彼は、母親が日本人と再婚したために、最近日本に呼び寄せられた子どもで、まだまだ日本語が上手ではなく、学校で苦しんでいるようです。ゆるしの秘跡の説明で、「神父様は、神様の代わりにゆるしてくださる」と言ったところ、J君は、「神様の代わりにと言うのなら、神様のわかる言葉で話さなければいけない」と考えて、この問いが出たようです。
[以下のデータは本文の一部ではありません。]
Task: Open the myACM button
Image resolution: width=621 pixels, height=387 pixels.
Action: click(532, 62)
 そこで、初聖体の準備をしている8人の子どもたちに、「神様とは何語でお話ししたらいいのかしら?」と尋ねてみました。母親がフィリピン人のT君は、「ママは神様と仲良しでよく話しをしているから、きっとタガログ語が神様の得意な言葉だと思う。」と言います。両親がペルー人のMちゃんは「絶対スペイン語」と誇らしげに言います。両親がベトナム人で、1年前くらいに日本に来たばかりのGちゃんは、小さな声で「ベトナム語」と言います。それを聞いていた父親がパキスタン人、母親がフィリピン人の4年生のKちゃんは、「こっちは何語を話しても神様は、きっとわかるんだと思うよ。だって、ママもパパも自分の言葉でお祈りしているから。それより神様の言葉を私たちが、わかるかどうかの方が問題だと思う」と年長者らしい意見を言い出しました。
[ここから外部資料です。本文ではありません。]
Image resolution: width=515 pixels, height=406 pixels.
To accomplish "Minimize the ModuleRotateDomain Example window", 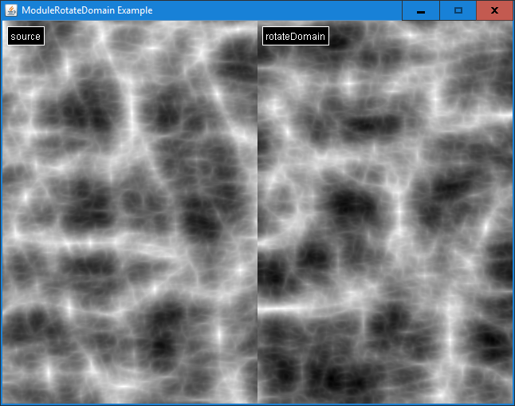I will coord(420,10).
 「じゃあ、神様の言葉はどんな言葉なのかしら?」と尋ねると、皆、しばらく黙っていましたが、最初のJ君が「神様語、だってフィリピン人はフィリピン語、日本人は日本語を話すから」ともっともらしい返事を出しました。すると、おしゃまな女の子たちは「違うよ。聖書は日本語で書いてあるから日本語が神様の言葉」と言い出しました。強い女の子たちに押され気味の男の子の一人H君が、そっと「でもD君の聖書は、日本語でないよ」と言って、D君のスペイン語の聖書を指さしました。それを見た女の子たちは、顔を寄せ合って何か話していましたが、「神様は、みんな一人一人がわかる言葉で話してくれるんだ。」とうれしそうに言いました。それで皆が納得したようでした。そして最後におとなしいGちゃんが「私がやさしい心の時には神様の言葉がわかるけど、怒っている時には聞こえないみたい。もっと神様の声が聞こえるようになるといいな。」と小さな、ベトナム語なまりのある日本語でつぶやきました。それを聞いた後の6人は、本当にそうだねというような様子でした。
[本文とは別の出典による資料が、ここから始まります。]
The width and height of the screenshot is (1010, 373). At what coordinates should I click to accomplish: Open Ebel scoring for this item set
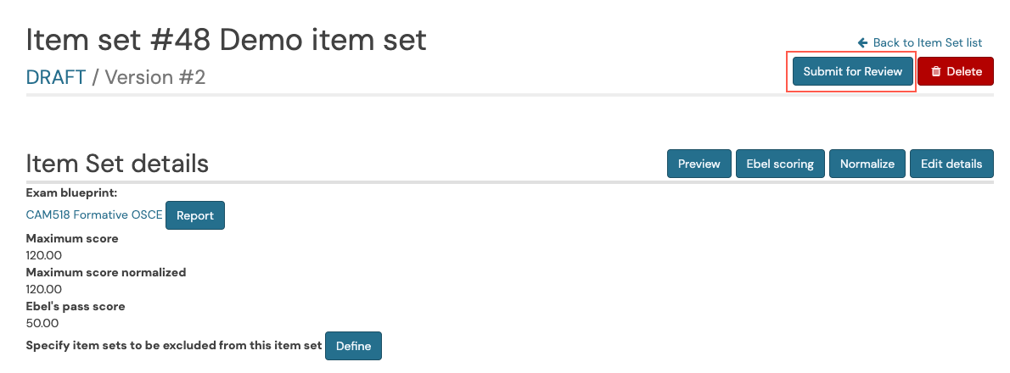pyautogui.click(x=780, y=164)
 この一連の会話を聞いて、子どもながらに言葉で苦労している子どもならではの発想に、目が開かれる思いがしました。日本語だけの世界に育った私は「神様が何語を話すのか」という疑問を持ったことはありませんでした。しかし、現在の日本、特に教会は、多国籍、多文化の社会になっています。その中で、共生を求めながらも、分裂や排除が生まれてきてしまっています。この子どものように、神様が一人一人の言葉で語りかけてくださると信じられたら、言葉や文化の違いは問題ではなく、豊かさになり、「多文化・多国籍の豊かさ」を生きることができるようになるのでしょう。

そして、Gちゃんの「もっと神様の声が聞こえるようになるといいな」という言葉が、心に響きました。この言葉こそが、私への「神様の声」だったのではないかと言う気がしています。子どもを通して神様と出会わせていただける幸せを感謝しています。